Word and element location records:
* * * * * * *

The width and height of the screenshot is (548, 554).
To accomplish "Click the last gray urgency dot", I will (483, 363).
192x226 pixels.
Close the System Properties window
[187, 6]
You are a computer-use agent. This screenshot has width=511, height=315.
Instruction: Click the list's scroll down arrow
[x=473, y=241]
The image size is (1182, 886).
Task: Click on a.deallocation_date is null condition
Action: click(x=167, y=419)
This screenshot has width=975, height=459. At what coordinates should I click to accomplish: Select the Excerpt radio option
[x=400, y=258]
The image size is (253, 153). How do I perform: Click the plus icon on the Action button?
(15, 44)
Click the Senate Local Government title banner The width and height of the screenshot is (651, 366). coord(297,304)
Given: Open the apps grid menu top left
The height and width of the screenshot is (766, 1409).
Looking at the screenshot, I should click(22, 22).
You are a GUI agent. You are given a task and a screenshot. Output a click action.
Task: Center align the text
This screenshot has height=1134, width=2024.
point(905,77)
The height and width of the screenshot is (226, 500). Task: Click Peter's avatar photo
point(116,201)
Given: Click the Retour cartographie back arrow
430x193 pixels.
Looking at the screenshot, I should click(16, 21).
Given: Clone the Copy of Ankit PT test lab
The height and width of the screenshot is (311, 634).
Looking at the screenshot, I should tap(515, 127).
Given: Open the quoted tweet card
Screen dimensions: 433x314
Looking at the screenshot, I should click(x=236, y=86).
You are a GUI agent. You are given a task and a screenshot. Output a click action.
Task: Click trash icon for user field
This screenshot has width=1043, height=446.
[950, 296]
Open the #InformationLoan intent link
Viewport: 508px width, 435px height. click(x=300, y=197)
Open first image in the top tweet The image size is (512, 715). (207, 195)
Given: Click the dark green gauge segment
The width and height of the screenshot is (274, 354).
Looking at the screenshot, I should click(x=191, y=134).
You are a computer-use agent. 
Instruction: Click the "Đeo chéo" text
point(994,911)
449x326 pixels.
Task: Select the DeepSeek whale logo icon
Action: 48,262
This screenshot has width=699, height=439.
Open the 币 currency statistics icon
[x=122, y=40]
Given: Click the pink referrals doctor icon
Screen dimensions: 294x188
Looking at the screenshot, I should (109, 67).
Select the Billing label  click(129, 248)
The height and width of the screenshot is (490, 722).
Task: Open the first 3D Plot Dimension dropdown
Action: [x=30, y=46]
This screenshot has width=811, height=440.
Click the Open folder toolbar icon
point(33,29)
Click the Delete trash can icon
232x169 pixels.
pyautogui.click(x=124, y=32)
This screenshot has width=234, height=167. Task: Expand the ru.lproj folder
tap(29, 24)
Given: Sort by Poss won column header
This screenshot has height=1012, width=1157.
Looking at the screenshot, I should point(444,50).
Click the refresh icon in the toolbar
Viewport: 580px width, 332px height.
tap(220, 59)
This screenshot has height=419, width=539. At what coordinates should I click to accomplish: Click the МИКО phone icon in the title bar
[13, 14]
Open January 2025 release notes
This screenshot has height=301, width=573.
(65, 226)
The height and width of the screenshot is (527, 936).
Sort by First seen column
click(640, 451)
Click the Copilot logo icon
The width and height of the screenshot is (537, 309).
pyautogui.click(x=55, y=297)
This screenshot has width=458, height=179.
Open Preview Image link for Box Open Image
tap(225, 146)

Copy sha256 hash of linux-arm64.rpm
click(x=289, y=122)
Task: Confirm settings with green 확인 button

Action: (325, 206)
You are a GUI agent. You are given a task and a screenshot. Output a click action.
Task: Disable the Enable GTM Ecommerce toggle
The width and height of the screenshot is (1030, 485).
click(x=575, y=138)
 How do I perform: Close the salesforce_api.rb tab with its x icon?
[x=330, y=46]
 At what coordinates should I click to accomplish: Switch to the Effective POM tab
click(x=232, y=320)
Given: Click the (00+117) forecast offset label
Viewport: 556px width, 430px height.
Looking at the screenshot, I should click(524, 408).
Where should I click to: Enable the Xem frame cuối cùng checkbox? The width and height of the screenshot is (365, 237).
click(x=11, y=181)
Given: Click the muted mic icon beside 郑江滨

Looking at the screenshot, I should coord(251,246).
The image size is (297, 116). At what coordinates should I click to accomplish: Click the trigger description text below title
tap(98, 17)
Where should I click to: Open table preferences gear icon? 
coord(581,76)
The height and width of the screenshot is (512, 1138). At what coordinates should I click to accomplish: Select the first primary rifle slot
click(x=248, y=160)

* * * * * * *

Given request: Reproduce the records without any changes, starting at the line that contains "How do I perform: Close" and continuing through the end of the records, including both of those lines.

Full output:
 How do I perform: Close the salesforce_api.rb tab with its x icon?
[x=330, y=46]
 At what coordinates should I click to accomplish: Switch to the Effective POM tab
click(x=232, y=320)
Given: Click the (00+117) forecast offset label
Viewport: 556px width, 430px height.
Looking at the screenshot, I should click(524, 408).
Where should I click to: Enable the Xem frame cuối cùng checkbox? The width and height of the screenshot is (365, 237).
click(x=11, y=181)
Given: Click the muted mic icon beside 郑江滨

Looking at the screenshot, I should coord(251,246).
The image size is (297, 116). At what coordinates should I click to accomplish: Click the trigger description text below title
tap(98, 17)
Where should I click to: Open table preferences gear icon? 
coord(581,76)
The height and width of the screenshot is (512, 1138). At what coordinates should I click to accomplish: Select the first primary rifle slot
click(x=248, y=160)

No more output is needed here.